- **ASSIGNED TASK**
Where the records below reach the line containing "Screen dimensions: 537x302", start transcribing, and end with the line containing "You are a computer-use agent. The image size is (847, 476).", exactly and with nothing else added.

[[ RECORDS FOR THE EXERCISE, beginning ]]

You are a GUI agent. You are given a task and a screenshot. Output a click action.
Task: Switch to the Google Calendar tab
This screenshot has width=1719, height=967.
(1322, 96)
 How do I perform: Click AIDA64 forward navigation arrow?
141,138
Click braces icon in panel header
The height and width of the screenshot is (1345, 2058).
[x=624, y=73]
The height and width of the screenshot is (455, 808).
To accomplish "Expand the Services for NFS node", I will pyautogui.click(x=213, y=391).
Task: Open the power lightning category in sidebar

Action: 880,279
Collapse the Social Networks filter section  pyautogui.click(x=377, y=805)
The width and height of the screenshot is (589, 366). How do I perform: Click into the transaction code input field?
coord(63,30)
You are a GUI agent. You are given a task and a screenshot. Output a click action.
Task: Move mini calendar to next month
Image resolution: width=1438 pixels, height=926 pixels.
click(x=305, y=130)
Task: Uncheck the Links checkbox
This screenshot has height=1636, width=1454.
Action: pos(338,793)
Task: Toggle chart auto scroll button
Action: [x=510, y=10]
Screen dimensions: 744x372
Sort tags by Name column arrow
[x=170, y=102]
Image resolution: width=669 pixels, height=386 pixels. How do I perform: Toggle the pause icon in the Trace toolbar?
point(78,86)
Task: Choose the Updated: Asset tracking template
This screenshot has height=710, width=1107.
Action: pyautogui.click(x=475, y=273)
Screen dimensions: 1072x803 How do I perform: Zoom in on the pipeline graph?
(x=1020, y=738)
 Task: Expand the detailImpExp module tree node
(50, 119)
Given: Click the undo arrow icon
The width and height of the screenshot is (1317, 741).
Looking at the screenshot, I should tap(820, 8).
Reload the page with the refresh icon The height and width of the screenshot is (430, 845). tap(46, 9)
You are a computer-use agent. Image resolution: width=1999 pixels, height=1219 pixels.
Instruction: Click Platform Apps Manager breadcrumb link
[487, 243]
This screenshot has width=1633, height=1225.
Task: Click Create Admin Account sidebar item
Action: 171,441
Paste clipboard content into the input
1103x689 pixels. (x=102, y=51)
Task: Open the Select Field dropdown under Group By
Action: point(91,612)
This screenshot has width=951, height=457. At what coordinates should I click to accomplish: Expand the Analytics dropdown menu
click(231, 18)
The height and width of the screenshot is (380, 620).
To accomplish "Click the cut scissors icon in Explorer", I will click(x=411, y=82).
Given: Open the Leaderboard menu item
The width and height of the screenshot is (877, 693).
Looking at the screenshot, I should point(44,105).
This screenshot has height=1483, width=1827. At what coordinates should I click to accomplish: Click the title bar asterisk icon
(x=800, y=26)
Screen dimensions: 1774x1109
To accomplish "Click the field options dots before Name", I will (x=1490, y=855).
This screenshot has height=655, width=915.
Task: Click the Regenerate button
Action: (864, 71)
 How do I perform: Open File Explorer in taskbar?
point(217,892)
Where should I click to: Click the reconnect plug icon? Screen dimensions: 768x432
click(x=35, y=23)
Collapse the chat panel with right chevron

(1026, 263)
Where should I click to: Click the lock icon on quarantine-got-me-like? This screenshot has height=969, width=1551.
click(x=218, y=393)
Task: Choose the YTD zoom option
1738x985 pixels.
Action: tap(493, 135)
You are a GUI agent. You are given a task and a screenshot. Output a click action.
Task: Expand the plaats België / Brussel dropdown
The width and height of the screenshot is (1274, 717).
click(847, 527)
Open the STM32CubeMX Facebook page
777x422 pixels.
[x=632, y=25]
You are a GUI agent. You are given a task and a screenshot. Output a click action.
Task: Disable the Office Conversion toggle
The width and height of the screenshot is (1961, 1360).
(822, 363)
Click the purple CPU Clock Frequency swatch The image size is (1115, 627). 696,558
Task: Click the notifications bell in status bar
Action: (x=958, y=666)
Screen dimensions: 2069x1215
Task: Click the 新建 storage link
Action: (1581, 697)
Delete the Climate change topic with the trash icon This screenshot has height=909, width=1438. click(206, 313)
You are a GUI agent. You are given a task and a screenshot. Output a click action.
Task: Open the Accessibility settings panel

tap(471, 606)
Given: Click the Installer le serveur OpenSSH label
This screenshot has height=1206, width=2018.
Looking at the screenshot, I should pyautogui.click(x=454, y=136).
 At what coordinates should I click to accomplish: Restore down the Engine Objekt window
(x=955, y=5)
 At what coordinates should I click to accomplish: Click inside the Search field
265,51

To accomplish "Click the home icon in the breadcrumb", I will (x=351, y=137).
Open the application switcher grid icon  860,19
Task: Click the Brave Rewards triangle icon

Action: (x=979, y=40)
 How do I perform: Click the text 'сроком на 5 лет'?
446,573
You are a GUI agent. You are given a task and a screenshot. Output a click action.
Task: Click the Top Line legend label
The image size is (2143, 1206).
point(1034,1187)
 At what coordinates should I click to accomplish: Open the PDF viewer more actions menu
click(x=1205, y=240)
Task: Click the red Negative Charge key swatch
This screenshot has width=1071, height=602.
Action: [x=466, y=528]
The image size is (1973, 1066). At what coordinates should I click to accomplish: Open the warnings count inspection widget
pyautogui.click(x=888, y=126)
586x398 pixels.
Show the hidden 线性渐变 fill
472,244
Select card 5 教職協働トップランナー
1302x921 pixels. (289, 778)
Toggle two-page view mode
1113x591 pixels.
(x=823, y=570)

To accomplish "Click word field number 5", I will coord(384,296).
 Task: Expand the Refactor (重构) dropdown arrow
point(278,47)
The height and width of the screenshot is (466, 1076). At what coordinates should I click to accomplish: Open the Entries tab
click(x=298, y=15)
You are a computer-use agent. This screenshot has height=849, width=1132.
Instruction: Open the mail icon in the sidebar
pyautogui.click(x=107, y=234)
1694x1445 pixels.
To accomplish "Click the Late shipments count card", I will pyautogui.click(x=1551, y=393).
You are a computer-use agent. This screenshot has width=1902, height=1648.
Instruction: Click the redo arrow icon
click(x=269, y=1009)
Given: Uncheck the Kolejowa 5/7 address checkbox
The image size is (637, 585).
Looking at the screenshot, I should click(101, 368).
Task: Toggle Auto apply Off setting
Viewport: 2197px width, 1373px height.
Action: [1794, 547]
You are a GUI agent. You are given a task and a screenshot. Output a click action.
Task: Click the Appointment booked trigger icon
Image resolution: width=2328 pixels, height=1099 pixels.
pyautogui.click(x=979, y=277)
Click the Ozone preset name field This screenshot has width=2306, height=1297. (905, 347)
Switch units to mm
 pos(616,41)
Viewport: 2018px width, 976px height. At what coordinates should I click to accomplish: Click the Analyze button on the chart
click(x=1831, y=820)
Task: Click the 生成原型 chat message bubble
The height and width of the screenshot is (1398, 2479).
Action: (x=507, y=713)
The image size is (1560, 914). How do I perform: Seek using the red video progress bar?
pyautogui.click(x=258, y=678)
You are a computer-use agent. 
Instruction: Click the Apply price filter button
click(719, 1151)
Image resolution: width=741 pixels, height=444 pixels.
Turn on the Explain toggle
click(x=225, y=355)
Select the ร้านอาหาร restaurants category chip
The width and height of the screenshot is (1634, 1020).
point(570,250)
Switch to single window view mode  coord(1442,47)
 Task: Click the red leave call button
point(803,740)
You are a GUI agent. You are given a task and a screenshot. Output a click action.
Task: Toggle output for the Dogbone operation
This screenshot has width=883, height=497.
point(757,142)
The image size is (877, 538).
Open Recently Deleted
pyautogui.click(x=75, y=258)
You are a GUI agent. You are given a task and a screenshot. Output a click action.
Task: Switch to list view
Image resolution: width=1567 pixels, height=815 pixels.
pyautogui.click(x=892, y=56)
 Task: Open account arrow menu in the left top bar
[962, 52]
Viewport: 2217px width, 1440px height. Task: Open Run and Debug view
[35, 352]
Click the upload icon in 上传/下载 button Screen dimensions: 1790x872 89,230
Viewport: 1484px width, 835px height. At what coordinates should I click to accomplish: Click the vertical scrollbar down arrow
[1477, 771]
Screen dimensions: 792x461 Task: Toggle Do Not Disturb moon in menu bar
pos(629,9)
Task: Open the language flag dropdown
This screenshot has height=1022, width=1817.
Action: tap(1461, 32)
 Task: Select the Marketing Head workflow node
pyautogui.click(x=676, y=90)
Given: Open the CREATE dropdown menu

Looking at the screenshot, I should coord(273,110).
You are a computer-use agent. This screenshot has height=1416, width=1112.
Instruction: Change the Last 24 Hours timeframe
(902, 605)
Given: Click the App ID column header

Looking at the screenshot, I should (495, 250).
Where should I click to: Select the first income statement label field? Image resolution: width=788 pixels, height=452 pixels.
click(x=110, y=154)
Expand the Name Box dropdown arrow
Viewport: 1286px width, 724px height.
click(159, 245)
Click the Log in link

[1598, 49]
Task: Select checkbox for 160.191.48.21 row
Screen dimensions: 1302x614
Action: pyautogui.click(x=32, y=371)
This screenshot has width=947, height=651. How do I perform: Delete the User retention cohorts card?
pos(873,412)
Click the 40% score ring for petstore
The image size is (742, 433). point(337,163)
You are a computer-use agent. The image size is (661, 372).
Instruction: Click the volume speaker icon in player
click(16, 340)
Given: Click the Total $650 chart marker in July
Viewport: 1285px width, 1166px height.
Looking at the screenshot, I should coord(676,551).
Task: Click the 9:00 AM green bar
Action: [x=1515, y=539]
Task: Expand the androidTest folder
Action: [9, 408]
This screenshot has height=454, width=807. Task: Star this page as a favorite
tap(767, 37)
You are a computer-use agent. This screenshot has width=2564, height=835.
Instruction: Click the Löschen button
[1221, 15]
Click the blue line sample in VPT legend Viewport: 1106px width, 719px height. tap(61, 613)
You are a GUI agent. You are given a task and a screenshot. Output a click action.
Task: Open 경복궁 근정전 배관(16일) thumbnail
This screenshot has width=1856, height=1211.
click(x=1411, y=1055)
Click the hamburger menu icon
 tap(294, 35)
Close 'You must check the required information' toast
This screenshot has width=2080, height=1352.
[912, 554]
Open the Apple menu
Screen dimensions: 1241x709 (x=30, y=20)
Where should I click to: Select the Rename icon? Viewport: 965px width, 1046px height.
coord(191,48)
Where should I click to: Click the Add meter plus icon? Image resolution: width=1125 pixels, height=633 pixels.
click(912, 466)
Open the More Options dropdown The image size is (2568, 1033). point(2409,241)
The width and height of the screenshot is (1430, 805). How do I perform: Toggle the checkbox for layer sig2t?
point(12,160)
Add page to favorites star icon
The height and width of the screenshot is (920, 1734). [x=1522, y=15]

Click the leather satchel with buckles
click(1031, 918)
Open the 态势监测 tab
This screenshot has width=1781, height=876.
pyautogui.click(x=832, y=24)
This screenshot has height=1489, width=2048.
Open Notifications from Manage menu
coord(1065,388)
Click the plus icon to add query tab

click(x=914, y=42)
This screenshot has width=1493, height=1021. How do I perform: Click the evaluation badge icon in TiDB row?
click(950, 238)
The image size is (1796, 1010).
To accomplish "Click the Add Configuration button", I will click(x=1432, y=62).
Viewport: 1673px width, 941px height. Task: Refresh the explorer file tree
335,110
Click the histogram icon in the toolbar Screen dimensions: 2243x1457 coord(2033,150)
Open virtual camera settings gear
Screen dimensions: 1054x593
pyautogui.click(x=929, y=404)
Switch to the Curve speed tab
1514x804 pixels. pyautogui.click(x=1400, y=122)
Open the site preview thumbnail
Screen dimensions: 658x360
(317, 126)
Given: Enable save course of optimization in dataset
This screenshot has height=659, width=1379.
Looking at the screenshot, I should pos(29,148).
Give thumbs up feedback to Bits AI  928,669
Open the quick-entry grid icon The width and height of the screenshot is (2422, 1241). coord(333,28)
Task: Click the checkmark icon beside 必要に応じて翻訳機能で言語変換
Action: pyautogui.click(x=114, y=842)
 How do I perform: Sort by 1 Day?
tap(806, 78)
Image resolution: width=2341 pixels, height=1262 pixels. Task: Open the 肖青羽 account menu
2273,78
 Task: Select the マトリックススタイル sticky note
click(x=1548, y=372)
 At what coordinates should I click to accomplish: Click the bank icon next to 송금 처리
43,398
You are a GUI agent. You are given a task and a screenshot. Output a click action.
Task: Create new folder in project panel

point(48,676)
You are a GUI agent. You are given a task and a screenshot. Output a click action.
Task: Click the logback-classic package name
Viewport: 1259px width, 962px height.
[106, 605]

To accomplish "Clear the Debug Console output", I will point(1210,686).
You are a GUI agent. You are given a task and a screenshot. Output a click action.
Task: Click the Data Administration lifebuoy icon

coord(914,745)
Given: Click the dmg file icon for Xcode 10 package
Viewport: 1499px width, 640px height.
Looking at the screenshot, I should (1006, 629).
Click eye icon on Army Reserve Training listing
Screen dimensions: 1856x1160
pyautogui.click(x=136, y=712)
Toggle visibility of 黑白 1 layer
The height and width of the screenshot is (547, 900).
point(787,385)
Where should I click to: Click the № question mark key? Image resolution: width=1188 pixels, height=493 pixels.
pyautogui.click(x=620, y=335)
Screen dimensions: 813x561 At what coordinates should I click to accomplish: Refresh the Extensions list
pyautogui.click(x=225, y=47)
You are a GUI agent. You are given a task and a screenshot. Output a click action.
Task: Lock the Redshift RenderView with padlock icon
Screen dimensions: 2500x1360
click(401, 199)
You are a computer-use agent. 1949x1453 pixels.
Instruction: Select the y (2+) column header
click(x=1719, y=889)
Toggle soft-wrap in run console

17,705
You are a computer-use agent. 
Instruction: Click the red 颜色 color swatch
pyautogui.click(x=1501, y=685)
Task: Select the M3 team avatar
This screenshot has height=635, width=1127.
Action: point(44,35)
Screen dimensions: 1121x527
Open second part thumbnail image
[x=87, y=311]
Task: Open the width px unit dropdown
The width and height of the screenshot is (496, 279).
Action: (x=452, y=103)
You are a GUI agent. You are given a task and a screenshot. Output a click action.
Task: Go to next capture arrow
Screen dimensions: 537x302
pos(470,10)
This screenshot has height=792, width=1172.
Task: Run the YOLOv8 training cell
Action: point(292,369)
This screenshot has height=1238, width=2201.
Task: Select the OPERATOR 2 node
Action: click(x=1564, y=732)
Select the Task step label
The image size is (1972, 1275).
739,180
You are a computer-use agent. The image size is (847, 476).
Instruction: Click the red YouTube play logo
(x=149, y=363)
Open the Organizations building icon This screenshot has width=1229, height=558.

[[ RECORDS FOR THE EXERCISE, end ]]

- **EXERCISE ANSWER**
Screen dimensions: 537x302
pos(470,10)
This screenshot has height=792, width=1172.
Task: Run the YOLOv8 training cell
Action: point(292,369)
This screenshot has height=1238, width=2201.
Task: Select the OPERATOR 2 node
Action: click(x=1564, y=732)
Select the Task step label
The image size is (1972, 1275).
739,180
You are a computer-use agent. The image size is (847, 476).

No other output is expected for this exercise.